## Instructions for the task
Return all the entries below exactly as they were given.

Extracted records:
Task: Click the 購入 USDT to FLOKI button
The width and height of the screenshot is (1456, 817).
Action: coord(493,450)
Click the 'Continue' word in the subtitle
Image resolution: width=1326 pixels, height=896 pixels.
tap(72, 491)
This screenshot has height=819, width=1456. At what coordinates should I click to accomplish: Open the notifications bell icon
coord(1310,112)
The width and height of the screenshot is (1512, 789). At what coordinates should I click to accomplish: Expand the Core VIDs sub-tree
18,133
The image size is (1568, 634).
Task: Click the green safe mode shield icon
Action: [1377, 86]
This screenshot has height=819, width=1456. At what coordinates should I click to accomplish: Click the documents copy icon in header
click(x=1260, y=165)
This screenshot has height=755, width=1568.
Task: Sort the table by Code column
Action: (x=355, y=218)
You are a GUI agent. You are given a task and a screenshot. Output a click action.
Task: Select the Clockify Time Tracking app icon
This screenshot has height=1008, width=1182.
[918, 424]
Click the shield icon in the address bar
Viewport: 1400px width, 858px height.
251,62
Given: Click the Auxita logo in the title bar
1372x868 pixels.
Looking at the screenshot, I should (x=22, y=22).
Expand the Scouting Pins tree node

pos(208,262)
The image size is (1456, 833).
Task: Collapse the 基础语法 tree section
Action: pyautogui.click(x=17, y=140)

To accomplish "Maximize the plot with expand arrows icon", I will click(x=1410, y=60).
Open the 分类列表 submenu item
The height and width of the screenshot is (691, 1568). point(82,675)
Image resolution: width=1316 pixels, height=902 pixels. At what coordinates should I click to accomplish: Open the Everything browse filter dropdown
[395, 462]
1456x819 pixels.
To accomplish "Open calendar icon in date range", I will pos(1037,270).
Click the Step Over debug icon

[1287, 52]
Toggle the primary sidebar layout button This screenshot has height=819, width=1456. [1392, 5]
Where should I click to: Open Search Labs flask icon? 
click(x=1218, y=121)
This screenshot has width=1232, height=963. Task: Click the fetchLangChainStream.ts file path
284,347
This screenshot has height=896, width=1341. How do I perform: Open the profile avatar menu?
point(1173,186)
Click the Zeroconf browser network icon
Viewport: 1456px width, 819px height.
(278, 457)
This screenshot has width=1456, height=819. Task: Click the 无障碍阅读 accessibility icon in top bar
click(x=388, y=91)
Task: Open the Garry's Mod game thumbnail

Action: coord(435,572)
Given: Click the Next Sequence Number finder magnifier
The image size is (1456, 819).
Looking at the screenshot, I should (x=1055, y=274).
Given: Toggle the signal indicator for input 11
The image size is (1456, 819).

## Response box
Task: Click the 購入 USDT to FLOKI button
The width and height of the screenshot is (1456, 817).
Action: coord(493,450)
Click the 'Continue' word in the subtitle
Image resolution: width=1326 pixels, height=896 pixels.
tap(72, 491)
This screenshot has height=819, width=1456. At what coordinates should I click to accomplish: Open the notifications bell icon
coord(1310,112)
The width and height of the screenshot is (1512, 789). At what coordinates should I click to accomplish: Expand the Core VIDs sub-tree
18,133
The image size is (1568, 634).
Task: Click the green safe mode shield icon
Action: [1377, 86]
This screenshot has height=819, width=1456. At what coordinates should I click to accomplish: Click the documents copy icon in header
click(x=1260, y=165)
This screenshot has height=755, width=1568.
Task: Sort the table by Code column
Action: (x=355, y=218)
You are a GUI agent. You are given a task and a screenshot. Output a click action.
Task: Select the Clockify Time Tracking app icon
This screenshot has height=1008, width=1182.
[918, 424]
Click the shield icon in the address bar
Viewport: 1400px width, 858px height.
251,62
Given: Click the Auxita logo in the title bar
1372x868 pixels.
Looking at the screenshot, I should (x=22, y=22).
Expand the Scouting Pins tree node

pos(208,262)
The image size is (1456, 833).
Task: Collapse the 基础语法 tree section
Action: pyautogui.click(x=17, y=140)

To accomplish "Maximize the plot with expand arrows icon", I will click(x=1410, y=60).
Open the 分类列表 submenu item
The height and width of the screenshot is (691, 1568). point(82,675)
Image resolution: width=1316 pixels, height=902 pixels. At what coordinates should I click to accomplish: Open the Everything browse filter dropdown
[395, 462]
1456x819 pixels.
To accomplish "Open calendar icon in date range", I will pos(1037,270).
Click the Step Over debug icon

[1287, 52]
Toggle the primary sidebar layout button This screenshot has height=819, width=1456. [1392, 5]
Where should I click to: Open Search Labs flask icon? 
click(x=1218, y=121)
This screenshot has width=1232, height=963. Task: Click the fetchLangChainStream.ts file path
284,347
This screenshot has height=896, width=1341. How do I perform: Open the profile avatar menu?
point(1173,186)
Click the Zeroconf browser network icon
Viewport: 1456px width, 819px height.
(278, 457)
This screenshot has width=1456, height=819. Task: Click the 无障碍阅读 accessibility icon in top bar
click(x=388, y=91)
Task: Open the Garry's Mod game thumbnail

Action: coord(435,572)
Given: Click the Next Sequence Number finder magnifier
The image size is (1456, 819).
Looking at the screenshot, I should (x=1055, y=274).
Given: Toggle the signal indicator for input 11
The image size is (1456, 819).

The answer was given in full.